Like the red party dress, the white CK also serves to highlight the differences between Cher and the skittish, unsophisticated Tai, who is dressing less like Cher and Dionne, but still a far cry from her initial stoner-wear. You can see this as an example of her journey trying to figure out who she is in this crowd. It’s not a coincidence that this ensemble is highlighted over and over again in this scene, showing the many ways she fusses with it to make it more acceptable somehow.
The white dress was for Cher’s first date with Christian, but when she wants to really get his motor running (bless her naive heart), she goes back to party red and ramps up the sex appeal:
This really isn’t all that dissimilar to the white CK dress or the other red party dress she wore, except this one is flimsier and has some movement to it, giving a sense of both comfort and sexiness. Like her first date with him, she sports an eye-catching barrette, but this time she added a ton of makeup, in a doomed effort to seduce him.
When she’s alone with Josh, however, she tends to strip away any attempts to project sophistication, sexiness and confidence and literally lets her hair down— then puts it back up in a collection of cheap plastic barrettes and hair clips, as opposed to the more elaborate, expensive and bejeweled ones she wore with Christian. It’s modest and low-key and not meant to impress anyone. She says as much in the voiceover for this scene, noting how her socializing ensembles are “so binding.” The lavender color is soft and vaguely romantic; pastels are associated with romance in this film, as we’ll see later. But they’re also associated with personal growth (again, as we’ll see later) and this scene foreshadows where Cher’s journey is going to take her.
But first, Cher has to go through some painful revelations that force her to grow up, and she does all of that in a series of scenes wearing one very noticeable costume—the one we call the Angel-Virgin look:
And it is, by far, the fussiest, silliest, most ridicu-fabulous getup she wears in the entire film. It’s got the cropped baby sweater, the sheers, the ruffles of so many previous costumes. It’s childlike, virginal, and prissy to an absurd extent. It highlights exactly what this portion of the film is about: a moment of growth and revelation following intense disappointments, like failing the driving test and fighting with Tai over Josh. At the end of the sequence she comes to the major revelation that she is, in fact, in love with Josh, the suddenly flowing, glowing fountain providing a perfect backdrop as she goes from being a girl to a woman in one moment. Metaphorically, of course. (At this point, she’s still technically a virgin who can’t drive.)
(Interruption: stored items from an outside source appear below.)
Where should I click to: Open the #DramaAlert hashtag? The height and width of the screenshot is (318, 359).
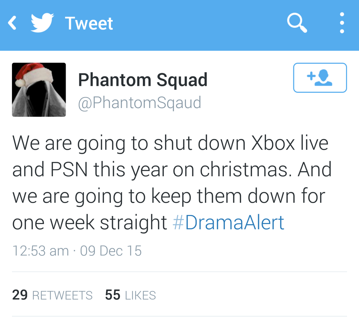pyautogui.click(x=228, y=222)
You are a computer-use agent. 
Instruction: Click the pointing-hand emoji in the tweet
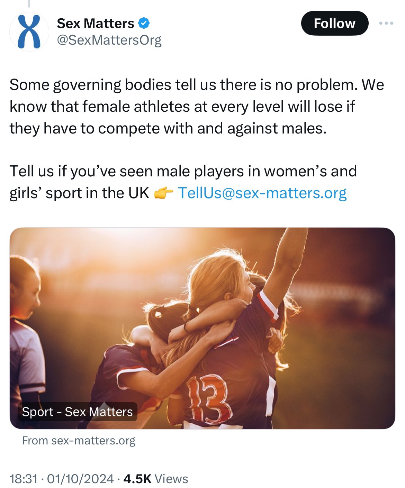click(x=163, y=193)
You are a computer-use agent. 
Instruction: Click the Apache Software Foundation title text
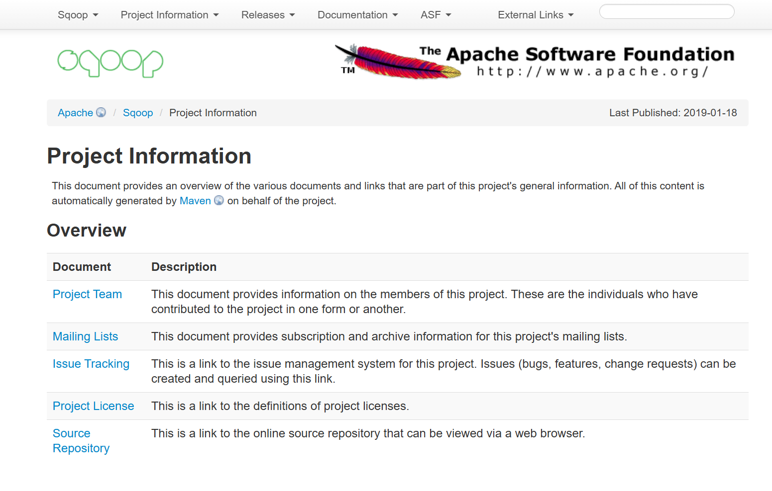pos(590,54)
After this revelation, her costumes all change dramatically and fairly consistently. You see, Cher is grown up now. Grown up and in love. And in the world of Clueless, that means sensible ensembles and TONS of pastels.
Her entire wardrobe suddenly changes almost exclusively to romantic pinks and lavenders as she tries to make herself into a better person, a person worthy of Josh. There are no frills here, no ruffles or feathers, no plaids or thigh-highs, no bright or rich colors. Pastels—and especially pinks—are not just the colors of romance for Cher, they’re the colors of maturity and growth as well.
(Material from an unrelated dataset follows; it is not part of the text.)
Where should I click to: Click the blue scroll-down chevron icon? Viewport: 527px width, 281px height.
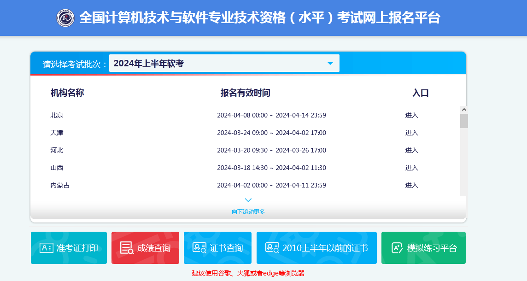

And what better way to illustrate that than to have her in a pale pink bridesmaid’s outfit, catching a bouquet and kissing her true love? She could only find love through her own growth and maturing process, and in the end, she stands with her man, dressed more like a grown woman than at any other time in the film. Contrast her bridesmaid ensemble with Dionne’s, which is much trendier and more youthful.
This final bit of costuming illustrates why Clueless has had such long-lasting impact and has inspired fond memories for an entire generation of viewers. Clueless isn’t a film about vapid mean girls or trendy fashion or even about young women pinning all their hopes and self-esteem on finding love. It’s Cher Horowitz’s coming-of-age story, plain and simple.